▸ WHAT IS EXPECTED: Starting at the line that has "450x648 pixels. How" and continuing through the end of the records, write the lines out again with "Instruction" swapped for "Command" and nothing else changed. Leave the pictures out.

Rows from a dataset:
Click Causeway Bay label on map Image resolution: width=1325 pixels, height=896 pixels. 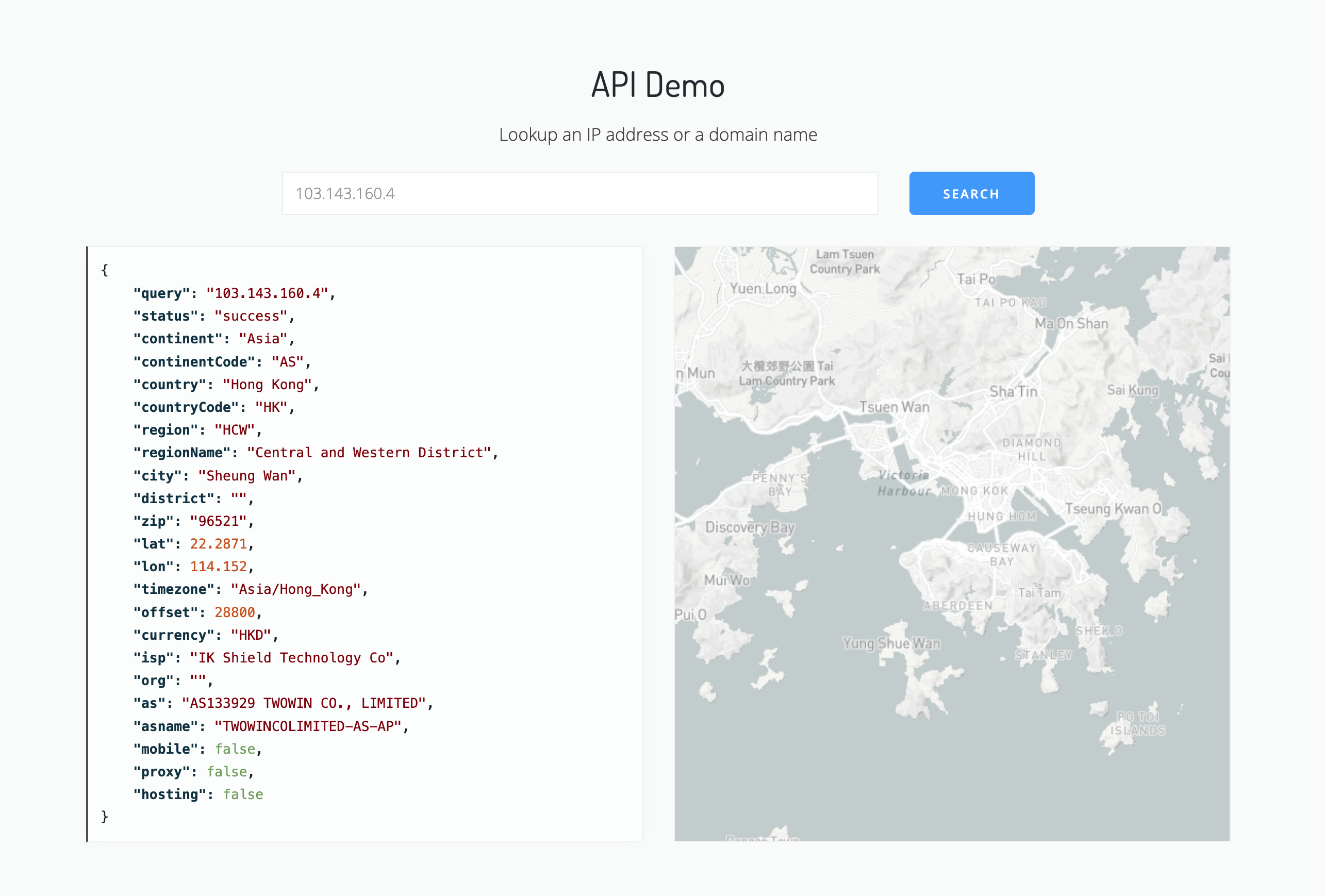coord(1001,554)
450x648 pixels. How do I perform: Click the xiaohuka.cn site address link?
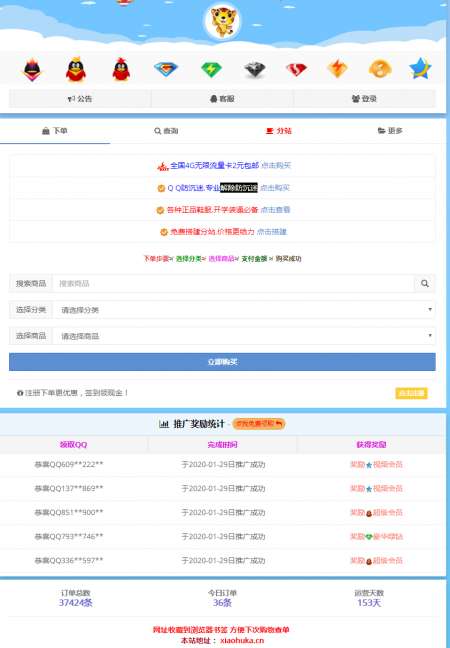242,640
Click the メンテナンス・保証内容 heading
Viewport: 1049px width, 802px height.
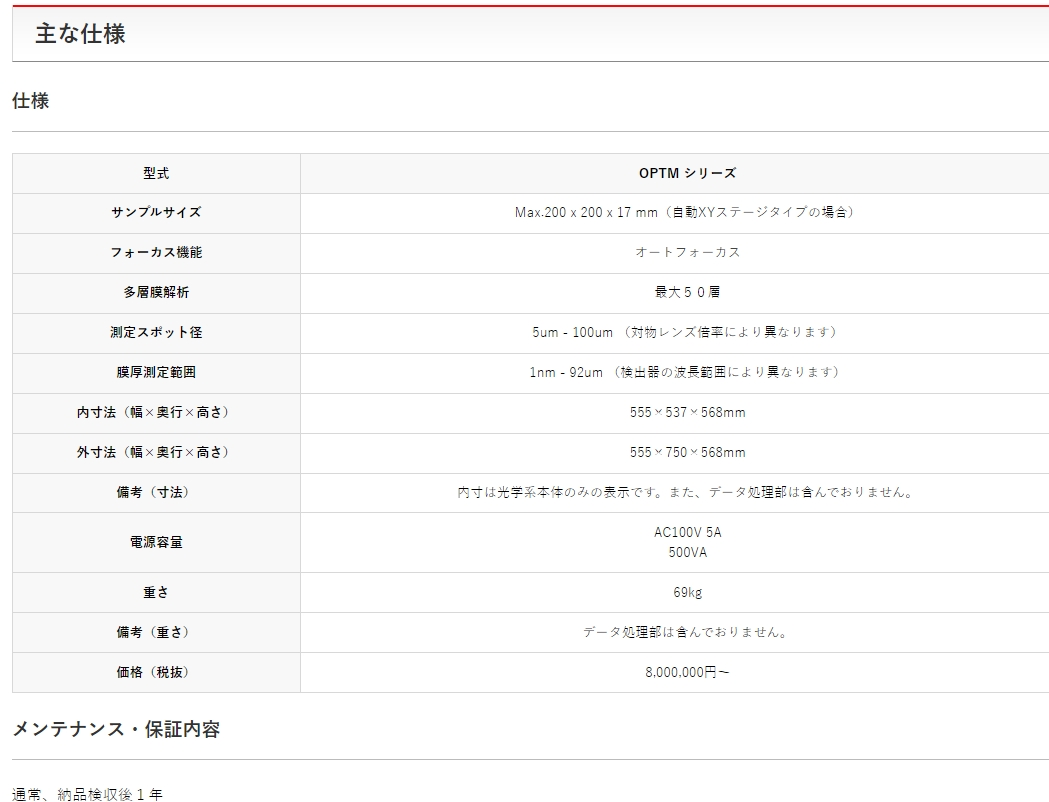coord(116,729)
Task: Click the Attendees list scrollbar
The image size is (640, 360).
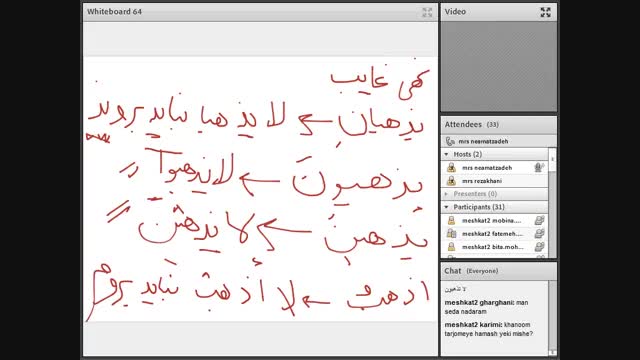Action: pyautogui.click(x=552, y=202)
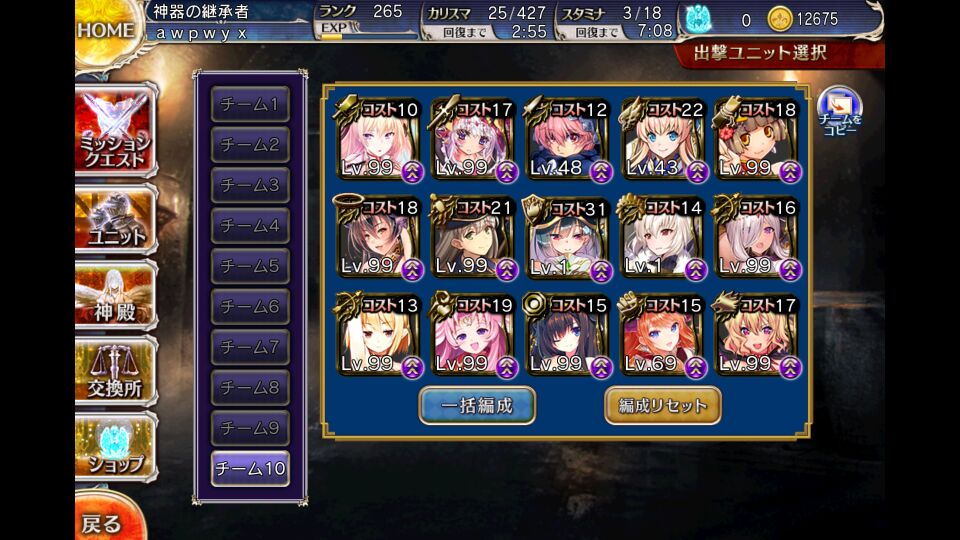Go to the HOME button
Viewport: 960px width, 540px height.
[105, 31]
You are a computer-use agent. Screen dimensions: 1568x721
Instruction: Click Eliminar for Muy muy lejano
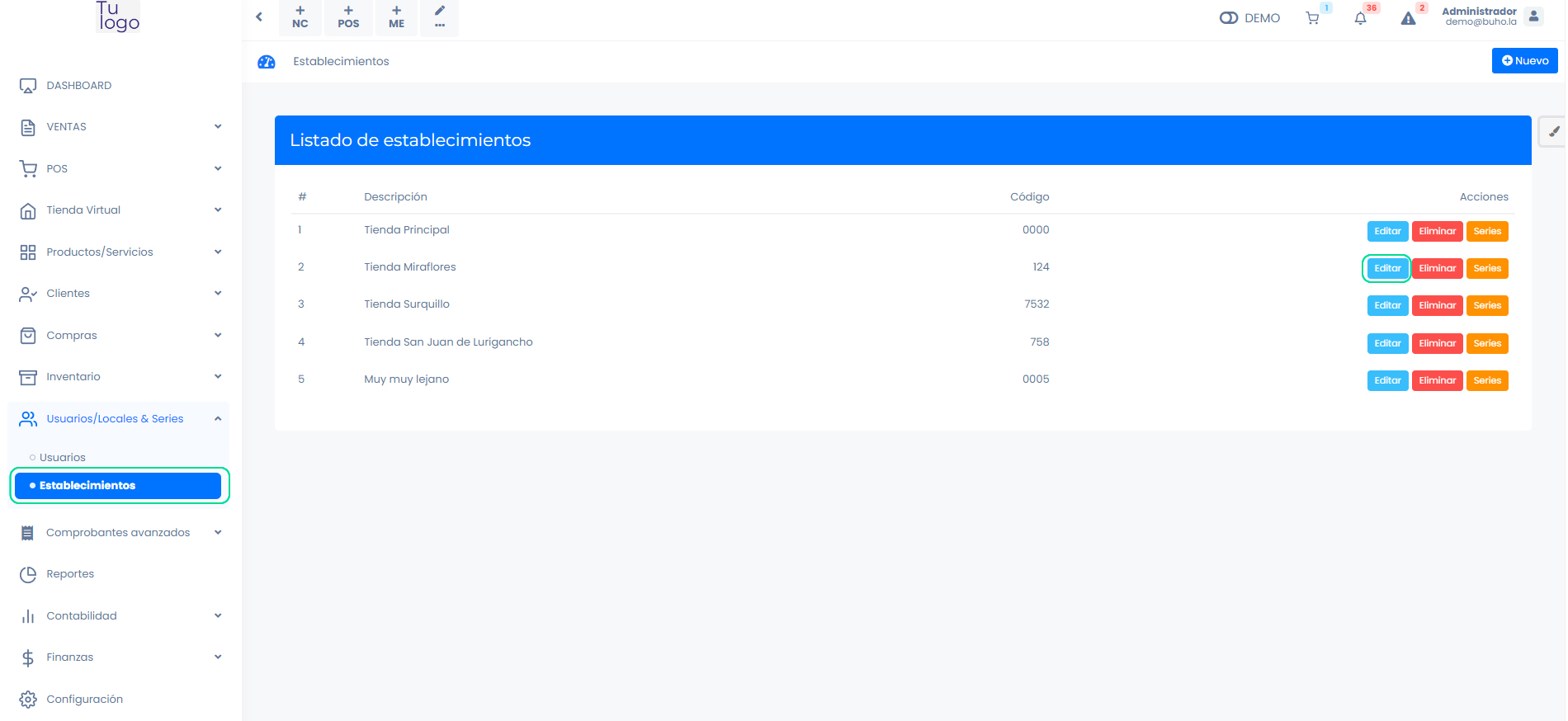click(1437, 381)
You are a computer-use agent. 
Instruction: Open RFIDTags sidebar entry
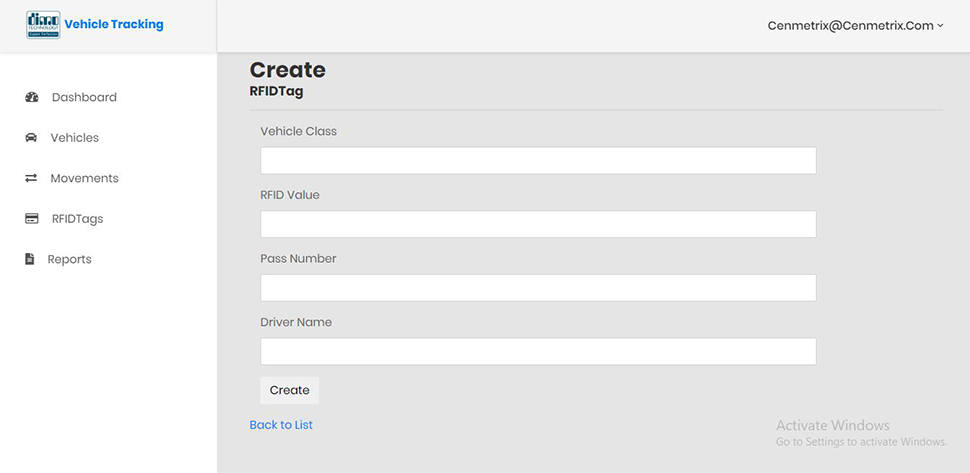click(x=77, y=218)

▸ SOLUTION:
450x648 pixels. How do I perform: Click the xiaohuka.cn site address link?
242,640
Click the メンテナンス・保証内容 heading
Viewport: 1049px width, 802px height.
coord(116,729)
Task: Click the Attendees list scrollbar
The image size is (640, 360).
Action: pyautogui.click(x=552, y=202)
Go to the HOME button
Viewport: 960px width, 540px height.
[105, 31]
You are a computer-use agent. Screen dimensions: 1568x721
Command: Click Eliminar for Muy muy lejano
click(1437, 381)
You are a computer-use agent. 
Command: Open RFIDTags sidebar entry
click(x=77, y=218)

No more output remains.